The woman tries to move the bed to the window so she can hang herself in the window but can not to this because it is nailed down. You think that she wants to move the bed because she wants to peel the paper off but in the end we realize she wanted to do it because she wanted to kill herself.
The yellow wall paper seems like its “real” and has its own bad influence. Behind the wall, the woman thinks that there is a woman creeping behind the pattern of the wall, trying to escape in the daytime. She sees her in long shaded line and in the garden, creeping up and down.
“And ill tell you why-privately-I’ve seen her! I see her in that long shaded lane, creeping up and down. I see her in those grape arbors, creeping all around the garden.”
The woman behind the pattern on the yellow wall paper crept when the moon came out, and started to shake the pattern. The sick woman went to the wall and tried to rescue her by pulling her, but when she looked, she pulled yards of the wall paper. This is making us feel that the woman seems that she is possessed by the woman behind the yellow wall paper.
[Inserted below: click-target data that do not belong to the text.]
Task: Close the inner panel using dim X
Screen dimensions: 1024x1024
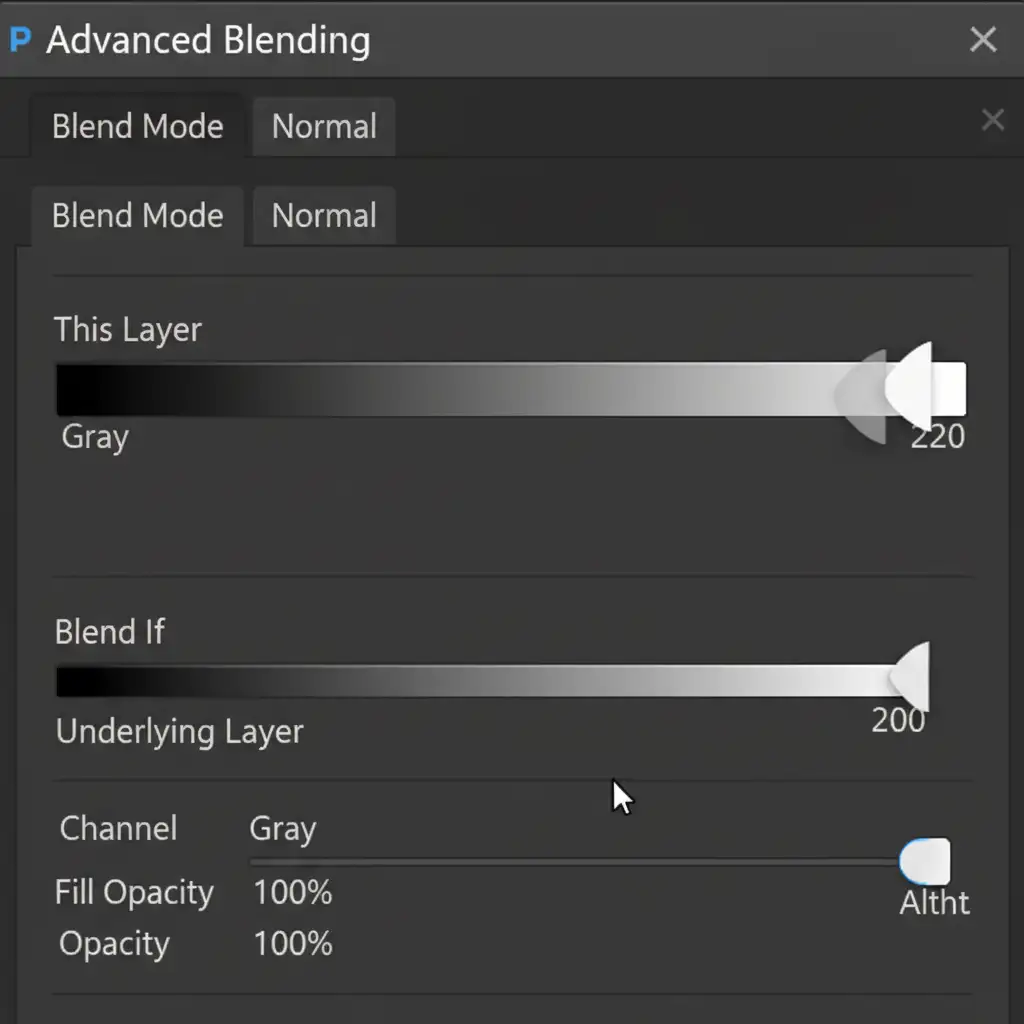Action: pos(992,121)
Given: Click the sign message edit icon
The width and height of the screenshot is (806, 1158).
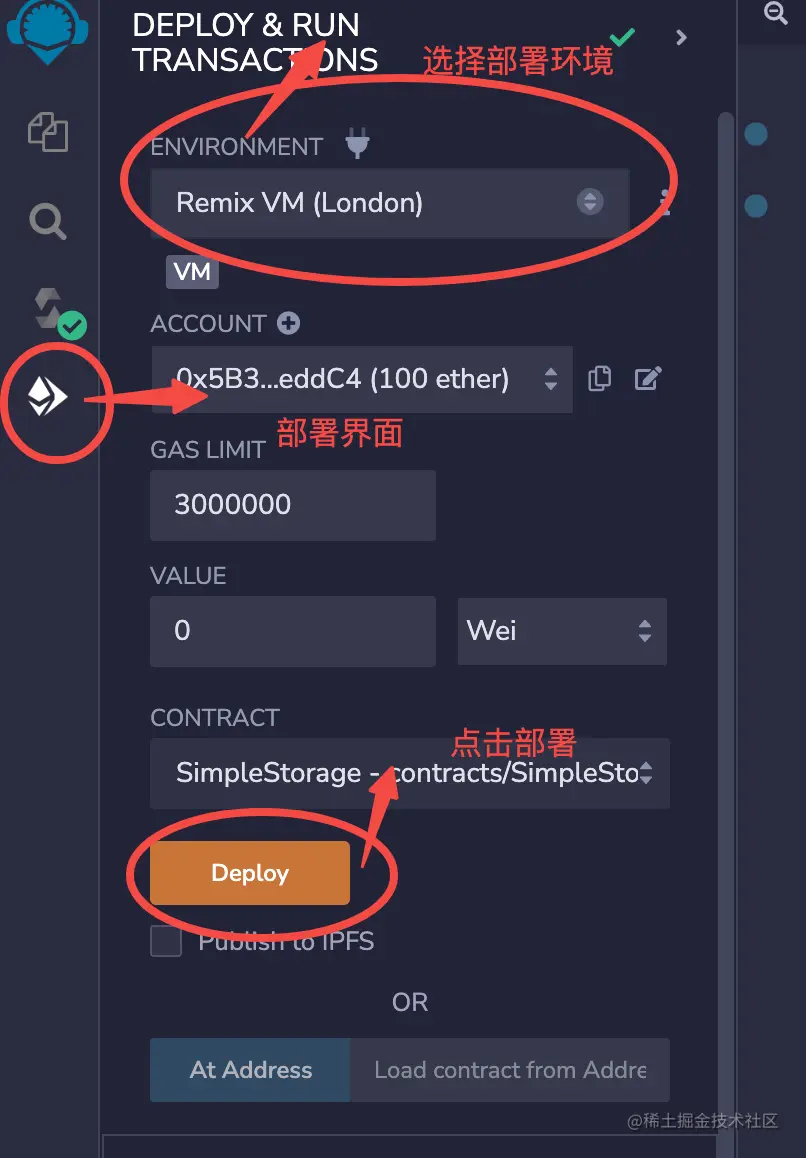Looking at the screenshot, I should [x=648, y=379].
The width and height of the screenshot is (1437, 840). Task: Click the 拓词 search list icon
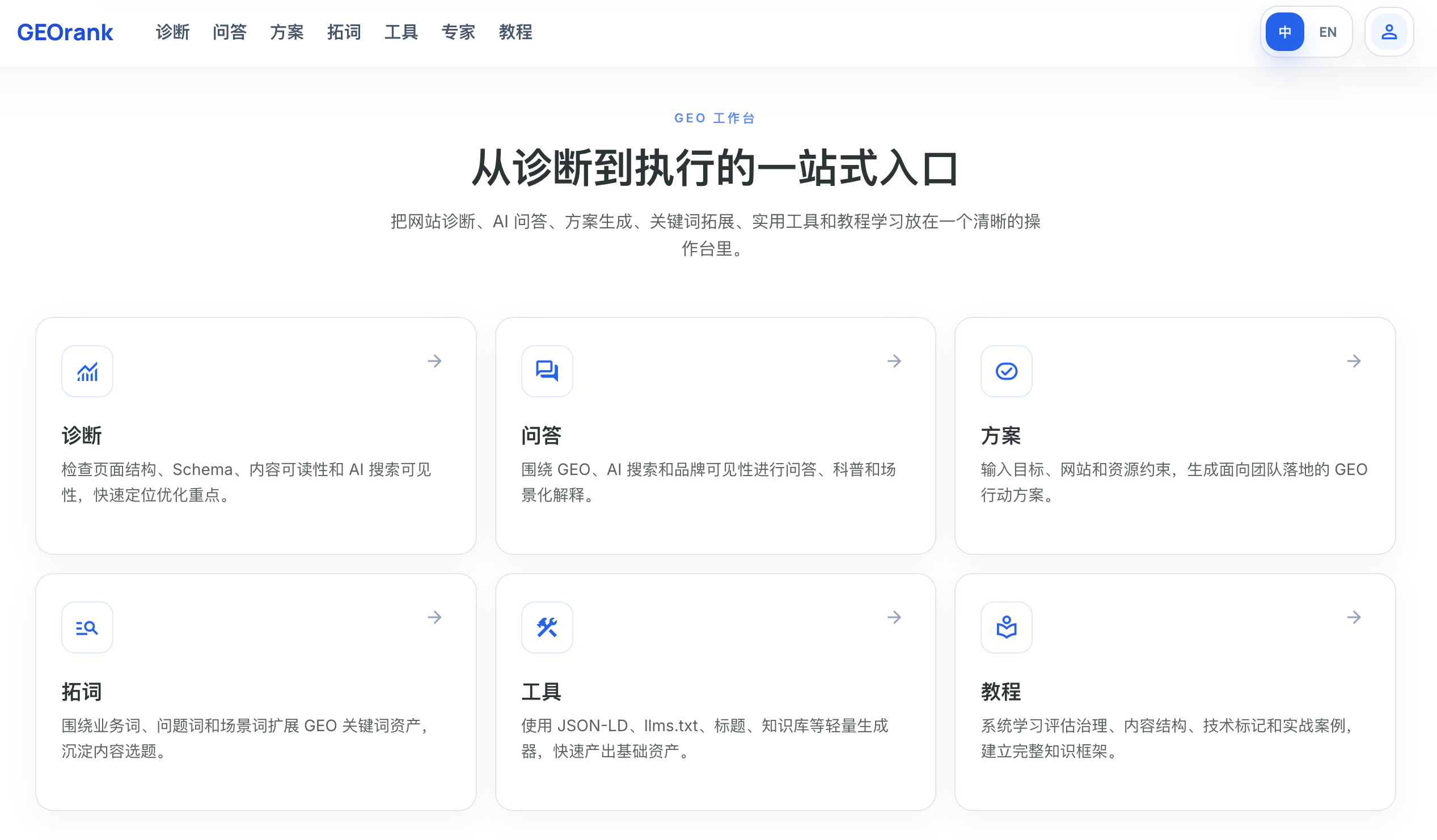point(87,627)
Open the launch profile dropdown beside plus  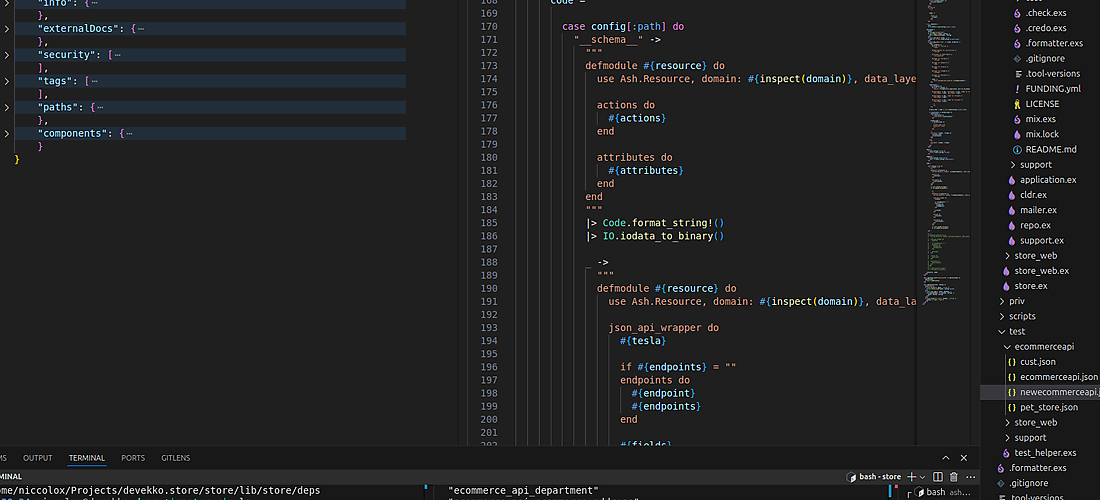click(x=923, y=477)
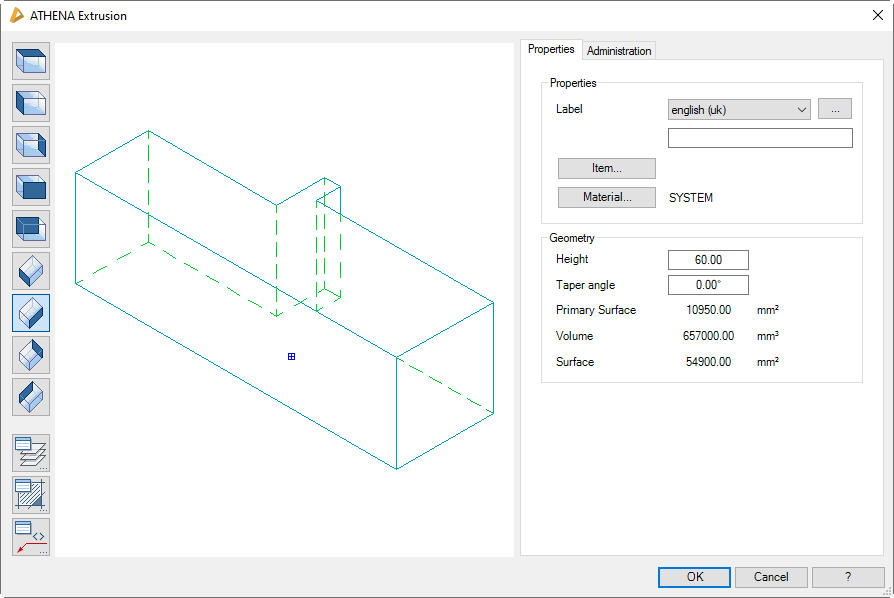This screenshot has width=894, height=598.
Task: Expand the english (uk) language dropdown
Action: tap(739, 110)
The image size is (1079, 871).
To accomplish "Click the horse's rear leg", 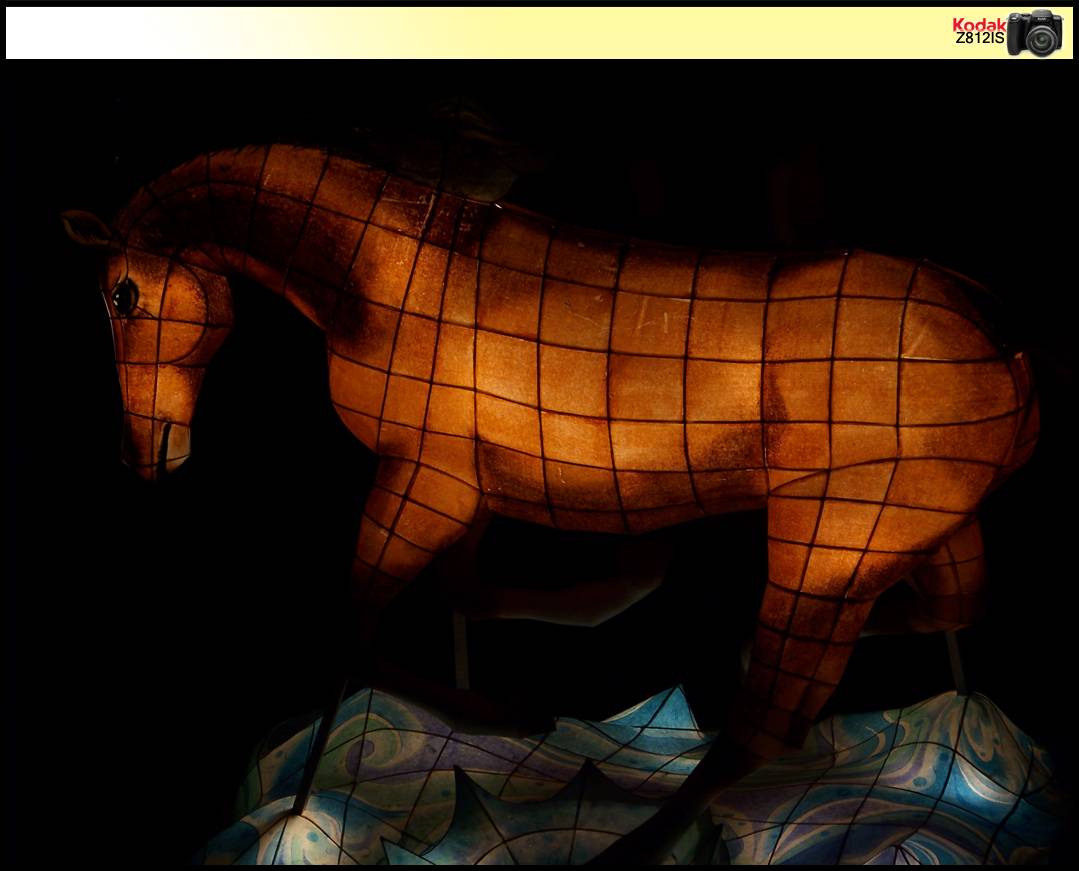I will (x=800, y=620).
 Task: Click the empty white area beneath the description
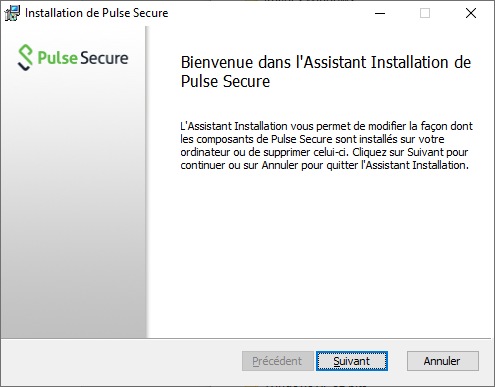(320, 253)
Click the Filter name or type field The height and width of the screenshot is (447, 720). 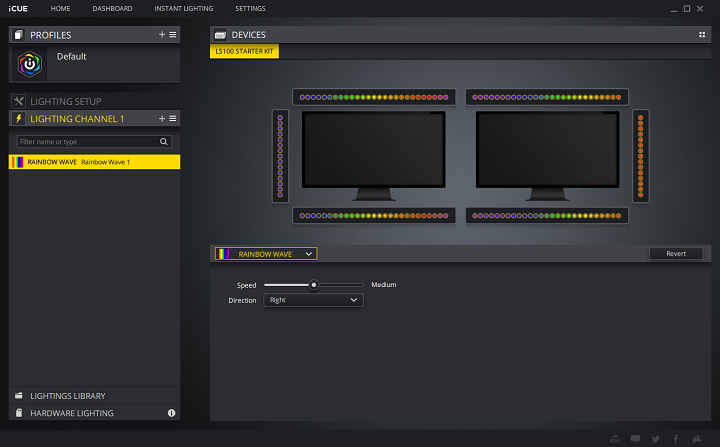88,142
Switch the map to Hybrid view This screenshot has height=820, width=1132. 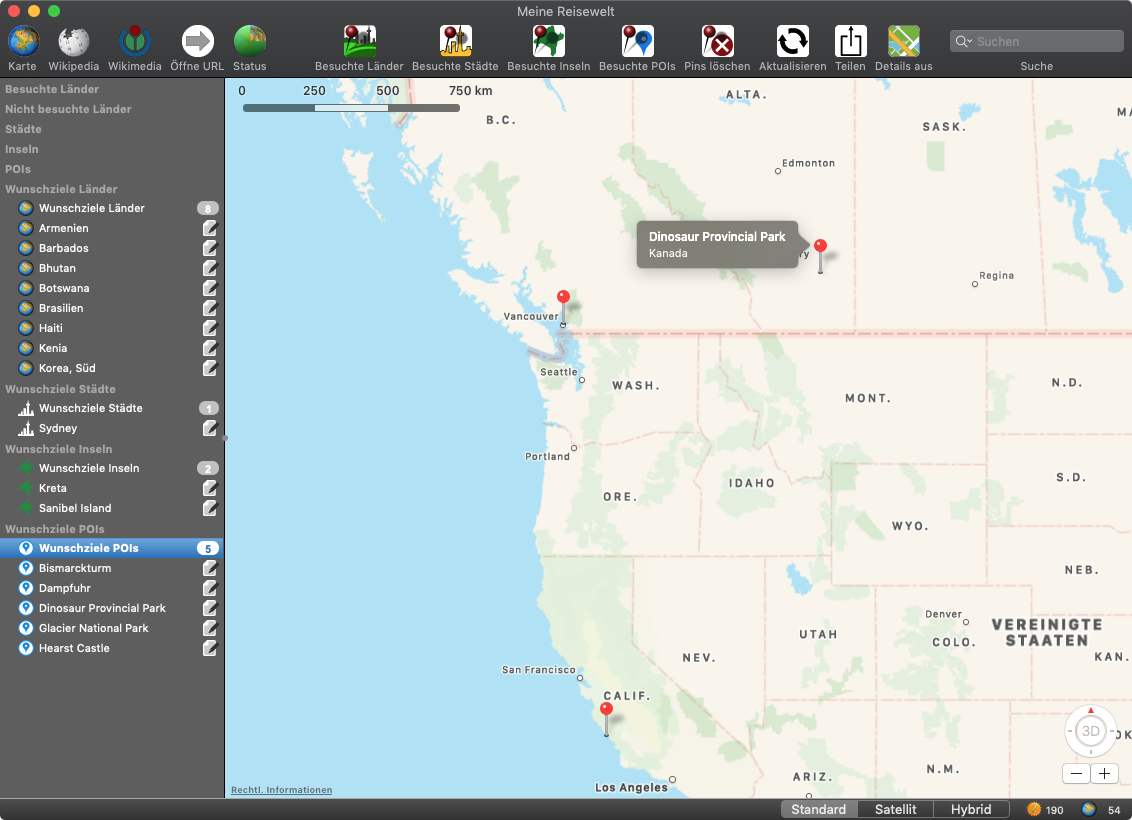[x=970, y=809]
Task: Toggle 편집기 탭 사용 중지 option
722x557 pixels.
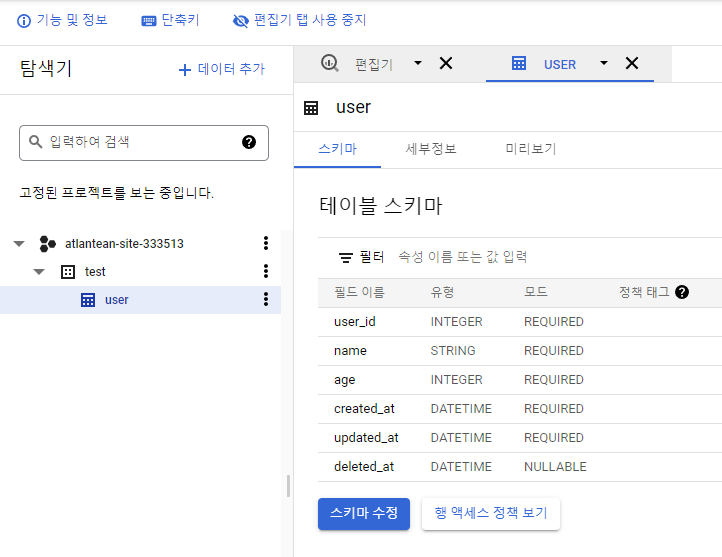Action: pyautogui.click(x=299, y=20)
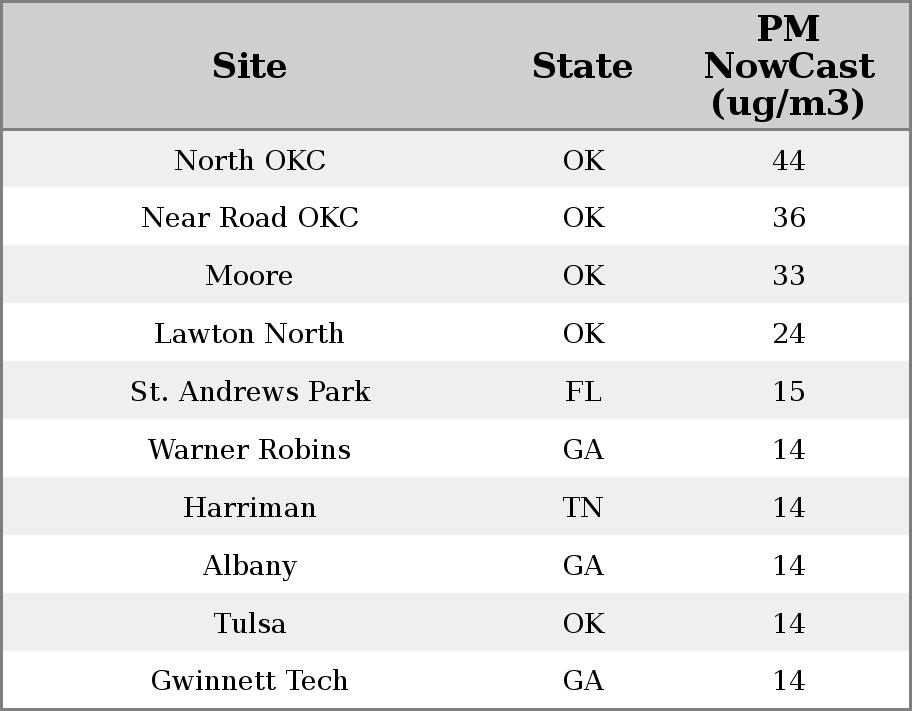Select the PM value 24 cell
The height and width of the screenshot is (711, 912).
(x=788, y=334)
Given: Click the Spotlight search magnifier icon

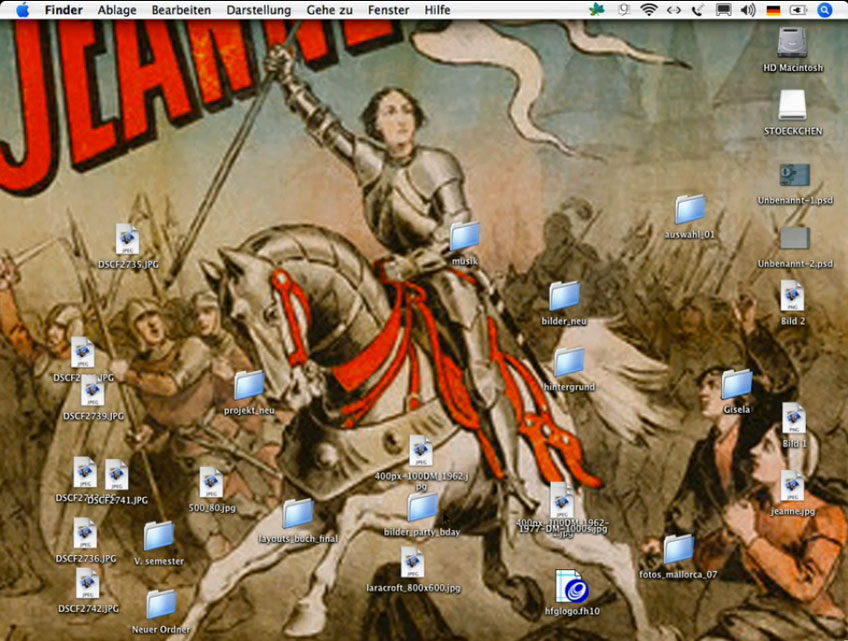Looking at the screenshot, I should pyautogui.click(x=825, y=10).
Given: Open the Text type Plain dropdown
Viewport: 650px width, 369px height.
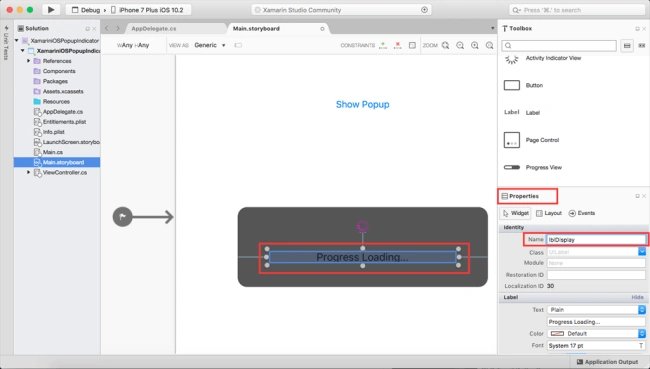Looking at the screenshot, I should tap(596, 310).
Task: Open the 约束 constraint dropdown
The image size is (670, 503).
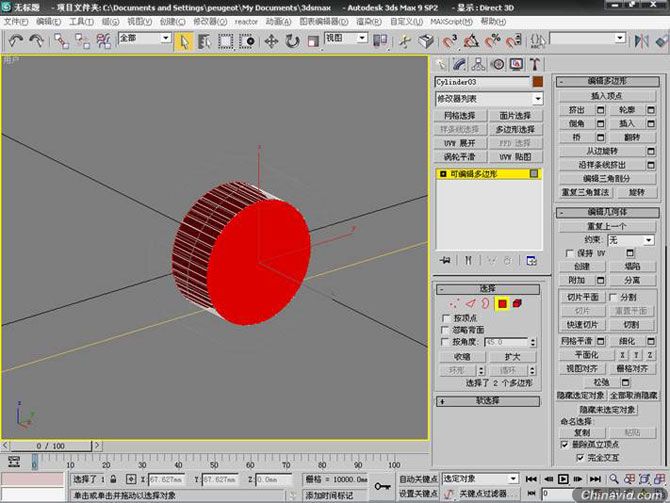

In the beginning of this story, the woman did not like and want to be in the room with the yellow wall paper. She despised the colour yellow.
“Then let us go downstairs,” I said. “There are such pretty rooms there.”
However, at the end of the story, she did not want to leave the room, and strangely she liked the colour yellow.
“I don’t want to go outside. I won’t, even if Jennie asks me to. For outside you have to creep on the ground, and everything is green instead of yellow.”
The story is also very confusing near to the end when the woman has a rope, so when the woman behind the wall tries to escape, she can tie it to her. She has also “escaped”, and when her husband John saw her, he fainted.
“I’ve got out at last,” said I, “in spite of you and Jane. And I’ve pulled off most of the paper, so you can’t put me back! Now why should that man have fainted? But he did, and right across my path by the wall, so that I had to creep over him every time!”
The woman is describing herself like the woman in the yellow wall paper which makes it seem odd. It also doesn’t tell us exactly what happened to the woman, but I believe she has committed suicide by attaching the rope to herself.
“If that woman does get out, and tries to get away, I can tie her!”
Overall, the story is strange and shows curiosity and uncertainty. The woman once hated to be stuck in the yellow wall paper, now loved to be in that room.